Me objetarán que por qué Cervantes nombra a distintos pueblos de la Mancha y encubre, al mismo tiempo, cualquier referencia directa a los pueblos o toponimia de las montañas de León. Hay una explicación para ello. En primer lugar, la necesidad de mantener cierta coherencia narrativa, haciendo verosímil el itinerario de don Quijote. Su crítica a los fabulosos viajes por tierras remotas que contaban los libros de caballerías le obligó a ceñirse a un espacio mucho más real y cercano al lector. Sin embargo, a medida que va creciendo el relato, Cervantes, sin romper ese hilo realista, va trasladando las aventuras a un paisaje y unos lugares cada vez más alejados de la Mancha. En la tercera salida, ya libre de toda atadura geográfica o cronológica, nos lleva hacia Barcelona en un viaje de ida y vuelta absolutamente inverosímil desde un punto de vista realista.

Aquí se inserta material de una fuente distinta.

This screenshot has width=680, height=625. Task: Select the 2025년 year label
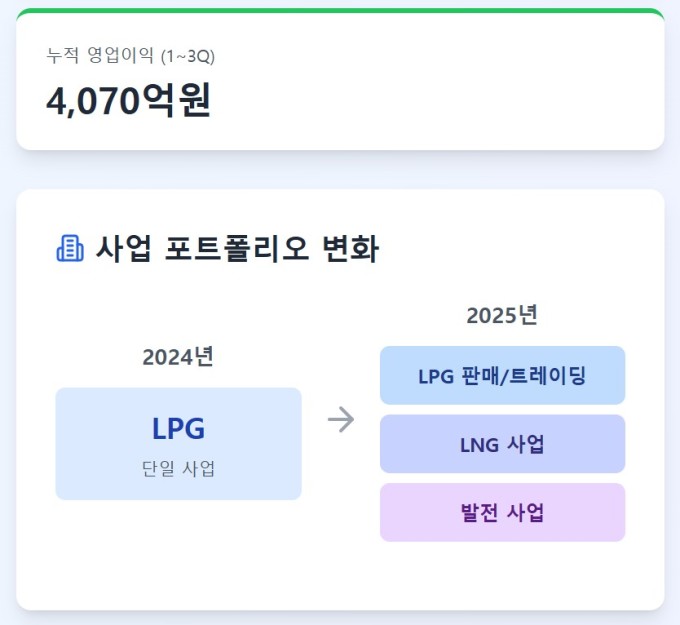(502, 315)
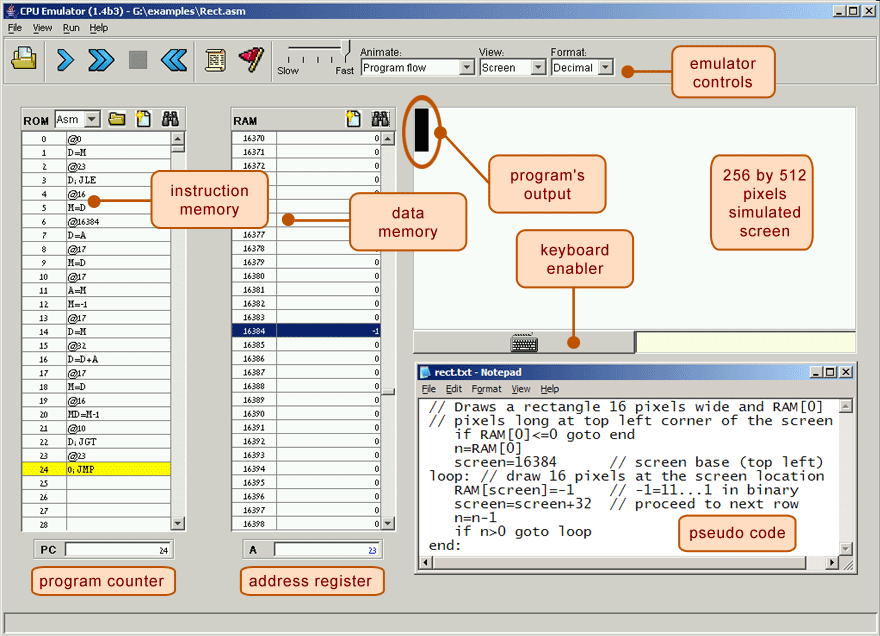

Pero hay otra poderosa razón para que Cervantes ocultara, trastocara o trasladara los espacios reales en los que se inspira hacia otros lugares manchegos o zaragozanos. El principal motivo es el deseo de no dar a conocer sus orígenes ni los de su familia. No se trata de ningún olvido o descuido, sino de una voluntad de encubrimiento. Cervantes era un criptoconverso, o sea, alguien que tenía que ocultar, no sólo su posible simpatía o adhesión al judaísmo, sino borrar su propia condición de converso. Lo hizo por una necesidad de supervivencia, no por renegar de su origen y condición. Recordemos que el tiempo de Cervantes fue sin duda el peor de la historia para los judeoconversos. Desaparecidos los judíos oficialmente a partir de 1492, perseguidos y llevados a la hoguera todos los sospechosos de judaizar, el foco de atención y persecución se dirigió hacia los conversos. El odio a los judíos se desplazó hacia ellos, y de nada les sirvió proclamar públicamente la fe católica, pues siempre fueron considerados sospechosos. Había que impedir, por otra parte, su ascenso social, su poder y su influencia creciente. Proclamarse, no ya judío (algo imposible), sino simplemente converso, era la peor carta de presentación para poder vivir tranquilo o aspirar a ascender socialmente. Cervantes no duda en defender el disimulo, el disfraz, el fingimiento, el refugio en la propia conciencia y la necesidad de guardar las apariencias, para liberarse del estigma de judeoconverso.